%%

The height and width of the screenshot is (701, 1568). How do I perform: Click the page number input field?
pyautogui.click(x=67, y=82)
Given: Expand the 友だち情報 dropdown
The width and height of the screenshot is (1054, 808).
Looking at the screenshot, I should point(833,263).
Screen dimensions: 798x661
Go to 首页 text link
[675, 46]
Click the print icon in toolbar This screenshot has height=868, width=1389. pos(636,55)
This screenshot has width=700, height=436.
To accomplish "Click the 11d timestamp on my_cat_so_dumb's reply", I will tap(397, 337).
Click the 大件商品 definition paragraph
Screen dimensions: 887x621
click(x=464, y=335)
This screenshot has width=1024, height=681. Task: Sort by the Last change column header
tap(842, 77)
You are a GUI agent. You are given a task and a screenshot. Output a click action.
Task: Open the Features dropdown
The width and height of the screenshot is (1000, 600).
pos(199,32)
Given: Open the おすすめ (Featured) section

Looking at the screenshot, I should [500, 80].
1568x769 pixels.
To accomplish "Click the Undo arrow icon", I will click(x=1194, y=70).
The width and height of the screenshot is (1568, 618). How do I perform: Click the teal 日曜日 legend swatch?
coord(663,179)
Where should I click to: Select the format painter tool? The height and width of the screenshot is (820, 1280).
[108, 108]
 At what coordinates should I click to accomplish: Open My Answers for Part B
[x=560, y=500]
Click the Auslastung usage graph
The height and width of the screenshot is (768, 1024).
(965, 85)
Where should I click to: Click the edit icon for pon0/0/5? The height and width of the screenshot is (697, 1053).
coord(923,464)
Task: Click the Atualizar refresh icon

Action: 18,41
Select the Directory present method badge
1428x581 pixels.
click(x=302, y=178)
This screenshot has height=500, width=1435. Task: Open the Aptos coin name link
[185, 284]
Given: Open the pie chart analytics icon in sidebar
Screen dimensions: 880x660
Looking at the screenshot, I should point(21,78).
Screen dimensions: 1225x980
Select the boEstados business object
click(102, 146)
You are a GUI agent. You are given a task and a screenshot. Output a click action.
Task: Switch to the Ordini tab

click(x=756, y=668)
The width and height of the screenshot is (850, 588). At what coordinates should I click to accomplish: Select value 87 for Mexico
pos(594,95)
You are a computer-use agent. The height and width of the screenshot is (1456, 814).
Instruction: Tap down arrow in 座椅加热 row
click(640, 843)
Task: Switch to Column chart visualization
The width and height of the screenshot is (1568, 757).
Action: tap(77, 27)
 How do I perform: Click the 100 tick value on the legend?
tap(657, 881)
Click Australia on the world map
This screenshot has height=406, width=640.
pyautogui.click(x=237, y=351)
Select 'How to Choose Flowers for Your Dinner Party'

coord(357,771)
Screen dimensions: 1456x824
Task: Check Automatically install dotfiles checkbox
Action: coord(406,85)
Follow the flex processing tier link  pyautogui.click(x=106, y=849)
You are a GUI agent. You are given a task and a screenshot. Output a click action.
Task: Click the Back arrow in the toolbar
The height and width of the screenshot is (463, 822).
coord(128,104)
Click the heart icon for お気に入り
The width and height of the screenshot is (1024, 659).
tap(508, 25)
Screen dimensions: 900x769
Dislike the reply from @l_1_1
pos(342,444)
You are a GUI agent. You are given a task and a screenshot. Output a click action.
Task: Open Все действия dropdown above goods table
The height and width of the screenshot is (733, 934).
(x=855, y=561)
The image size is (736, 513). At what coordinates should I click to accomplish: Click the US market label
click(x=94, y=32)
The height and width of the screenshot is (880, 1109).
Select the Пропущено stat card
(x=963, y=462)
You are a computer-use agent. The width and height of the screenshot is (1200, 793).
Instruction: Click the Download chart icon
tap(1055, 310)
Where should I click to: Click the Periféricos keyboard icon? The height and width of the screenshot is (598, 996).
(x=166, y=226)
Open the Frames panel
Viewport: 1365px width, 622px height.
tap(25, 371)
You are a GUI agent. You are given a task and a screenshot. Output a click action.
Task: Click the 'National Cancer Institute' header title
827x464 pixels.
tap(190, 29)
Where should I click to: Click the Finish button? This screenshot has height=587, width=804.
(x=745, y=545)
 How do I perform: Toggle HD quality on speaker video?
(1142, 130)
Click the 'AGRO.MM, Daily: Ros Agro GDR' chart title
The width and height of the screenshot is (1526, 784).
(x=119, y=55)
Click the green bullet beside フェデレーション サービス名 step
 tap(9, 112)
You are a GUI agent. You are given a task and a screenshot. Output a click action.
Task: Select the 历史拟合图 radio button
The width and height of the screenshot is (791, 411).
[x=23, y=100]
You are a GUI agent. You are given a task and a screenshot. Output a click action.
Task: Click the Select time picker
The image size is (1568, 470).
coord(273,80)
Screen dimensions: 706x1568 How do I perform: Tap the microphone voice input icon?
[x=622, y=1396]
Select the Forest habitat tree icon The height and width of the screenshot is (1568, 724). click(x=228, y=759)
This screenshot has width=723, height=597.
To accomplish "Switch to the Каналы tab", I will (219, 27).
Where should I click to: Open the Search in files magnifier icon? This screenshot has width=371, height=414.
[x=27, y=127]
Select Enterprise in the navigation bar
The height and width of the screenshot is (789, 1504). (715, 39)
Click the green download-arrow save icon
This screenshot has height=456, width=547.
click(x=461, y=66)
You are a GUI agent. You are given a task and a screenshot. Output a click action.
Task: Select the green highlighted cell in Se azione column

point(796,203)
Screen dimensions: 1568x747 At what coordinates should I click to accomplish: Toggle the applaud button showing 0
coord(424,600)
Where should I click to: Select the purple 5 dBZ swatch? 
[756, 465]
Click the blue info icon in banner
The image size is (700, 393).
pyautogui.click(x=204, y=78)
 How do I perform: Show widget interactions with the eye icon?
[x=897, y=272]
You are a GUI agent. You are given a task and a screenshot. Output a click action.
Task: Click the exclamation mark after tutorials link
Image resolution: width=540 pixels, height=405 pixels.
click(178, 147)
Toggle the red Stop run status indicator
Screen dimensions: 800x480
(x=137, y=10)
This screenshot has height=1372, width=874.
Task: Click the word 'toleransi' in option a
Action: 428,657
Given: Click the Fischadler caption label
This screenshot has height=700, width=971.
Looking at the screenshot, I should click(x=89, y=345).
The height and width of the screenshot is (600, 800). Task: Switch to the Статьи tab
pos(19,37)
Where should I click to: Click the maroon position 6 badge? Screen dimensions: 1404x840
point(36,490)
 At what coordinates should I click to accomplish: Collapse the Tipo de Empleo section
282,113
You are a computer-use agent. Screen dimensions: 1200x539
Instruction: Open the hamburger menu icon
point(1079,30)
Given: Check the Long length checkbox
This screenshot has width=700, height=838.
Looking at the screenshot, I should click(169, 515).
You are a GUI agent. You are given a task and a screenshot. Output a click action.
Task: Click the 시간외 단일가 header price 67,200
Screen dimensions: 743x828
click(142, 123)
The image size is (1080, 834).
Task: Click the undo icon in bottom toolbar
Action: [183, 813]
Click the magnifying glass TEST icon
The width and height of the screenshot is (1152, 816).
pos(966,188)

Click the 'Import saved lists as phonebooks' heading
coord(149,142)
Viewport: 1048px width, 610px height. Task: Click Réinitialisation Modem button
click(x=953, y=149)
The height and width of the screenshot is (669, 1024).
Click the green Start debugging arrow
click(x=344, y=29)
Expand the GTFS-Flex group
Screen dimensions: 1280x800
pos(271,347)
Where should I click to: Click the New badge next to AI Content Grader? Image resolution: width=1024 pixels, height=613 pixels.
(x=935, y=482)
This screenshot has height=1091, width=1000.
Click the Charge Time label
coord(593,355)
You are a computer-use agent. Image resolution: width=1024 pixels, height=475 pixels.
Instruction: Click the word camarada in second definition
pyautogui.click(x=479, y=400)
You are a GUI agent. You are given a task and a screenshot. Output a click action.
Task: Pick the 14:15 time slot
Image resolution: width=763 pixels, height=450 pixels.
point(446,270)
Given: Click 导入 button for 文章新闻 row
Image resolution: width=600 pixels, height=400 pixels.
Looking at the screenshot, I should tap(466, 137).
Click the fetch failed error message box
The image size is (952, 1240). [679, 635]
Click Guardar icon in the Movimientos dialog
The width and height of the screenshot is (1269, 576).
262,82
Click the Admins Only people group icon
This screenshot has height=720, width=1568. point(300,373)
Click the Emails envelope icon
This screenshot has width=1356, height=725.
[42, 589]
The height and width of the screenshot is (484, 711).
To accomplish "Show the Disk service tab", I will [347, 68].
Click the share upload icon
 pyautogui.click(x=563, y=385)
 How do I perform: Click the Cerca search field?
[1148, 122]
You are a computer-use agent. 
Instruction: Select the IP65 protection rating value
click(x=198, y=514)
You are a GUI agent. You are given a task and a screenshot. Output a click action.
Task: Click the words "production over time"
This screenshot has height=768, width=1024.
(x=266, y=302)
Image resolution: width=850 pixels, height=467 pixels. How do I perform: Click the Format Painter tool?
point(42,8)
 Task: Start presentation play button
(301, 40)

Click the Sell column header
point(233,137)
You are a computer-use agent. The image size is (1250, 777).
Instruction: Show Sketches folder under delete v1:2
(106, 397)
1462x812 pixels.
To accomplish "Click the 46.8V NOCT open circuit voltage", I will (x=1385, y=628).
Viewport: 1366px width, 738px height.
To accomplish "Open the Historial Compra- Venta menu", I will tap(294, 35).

%%

§ **Exercise objective**
Please give again the lines above between the line holding "You are a computer-use agent. The height" and the line holding "Task: Click the Back arrow in the toolbar", inclusive, exactly as they are and with nothing added.

§ **Task result**
You are a computer-use agent. The height and width of the screenshot is (1456, 814).
Instruction: Tap down arrow in 座椅加热 row
click(640, 843)
Task: Switch to Column chart visualization
The width and height of the screenshot is (1568, 757).
Action: tap(77, 27)
 How do I perform: Click the 100 tick value on the legend?
tap(657, 881)
Click Australia on the world map
This screenshot has height=406, width=640.
pyautogui.click(x=237, y=351)
Select 'How to Choose Flowers for Your Dinner Party'

coord(357,771)
Screen dimensions: 1456x824
Task: Check Automatically install dotfiles checkbox
Action: coord(406,85)
Follow the flex processing tier link  pyautogui.click(x=106, y=849)
You are a GUI agent. You are given a task and a screenshot. Output a click action.
Task: Click the Back arrow in the toolbar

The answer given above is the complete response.